> **TEXT BLOCK**:
--- START ---

Assisted Outpatient Treatment (AOT) services are offered to individuals who are under court order with severe mental illness who have demonstrated difficulty adhering to treatment on a voluntary basis and have difficulty living safely in the community without close monitoring.

What happens after the AOT service request is made?

  • Intensive community-based outreach
  • Intensive efforts to engage the individual in voluntary treatment
  • Mental health assessment to determine if AOT criteria are met
  • Court petition process, if needed
  • Intensive community-based behavioral health services, voluntary or mandated, as appropriate

Who can request or petition for AOT?

  • An individual who is 18 years or older
  • An individual with whom the individual subject of the petition resides
  • A parent, spouse, sibling, or adult child of the individual subject to the petition
  • Directors of public/private agencies, treatment facilities, charitable organizations, or licensed residential care facilities providing mental health services to the individual, in whose institution the individual resides
  • A director of a hospital where the individual resides
  • A licensed mental health treatment provider supervising the treatment or treating the individual
  • A peace officer, parole office, or probation officer assigned to supervise the individual
  • A judge of a superior court before whom the individual subject of the petition appears

What services are provided under AOT?

--- END ---

> **DATASET SECTION**:
--- START ---

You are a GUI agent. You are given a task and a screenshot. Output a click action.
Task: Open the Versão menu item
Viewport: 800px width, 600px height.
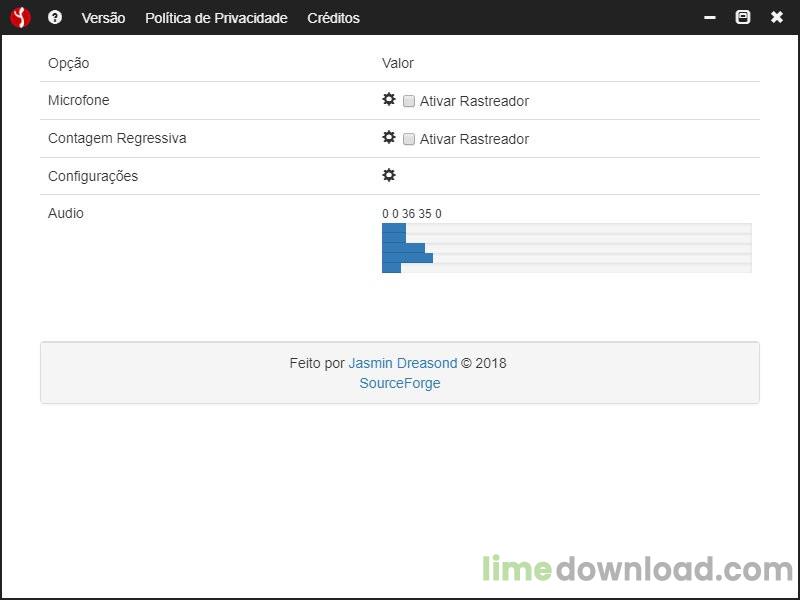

--- END ---

> **WORK INSTRUCTION 1**:
Answer from the AOT text:
(a) How old must an individual be to request or petition for AOT?
(b) What is used to determine whether AOT criteria are met?
(c) Which hospital official may request or petition for AOT?
> **WORK INSTRUCTION 2**: Print the part of the AOT text that opens with the words containing "Who can request" and closes with "provided under AOT?".
Rely only on the AOT text, not on the listing.

> **RESULT 1**:
(a) 18 years or older.
(b) A mental health assessment.
(c) A director of a hospital where the individual resides.

> **RESULT 2**:
Who can request or petition for AOT?

  • An individual who is 18 years or older
  • An individual with whom the individual subject of the petition resides
  • A parent, spouse, sibling, or adult child of the individual subject to the petition
  • Directors of public/private agencies, treatment facilities, charitable organizations, or licensed residential care facilities providing mental health services to the individual, in whose institution the individual resides
  • A director of a hospital where the individual resides
  • A licensed mental health treatment provider supervising the treatment or treating the individual
  • A peace officer, parole office, or probation officer assigned to supervise the individual
  • A judge of a superior court before whom the individual subject of the petition appears

What services are provided under AOT?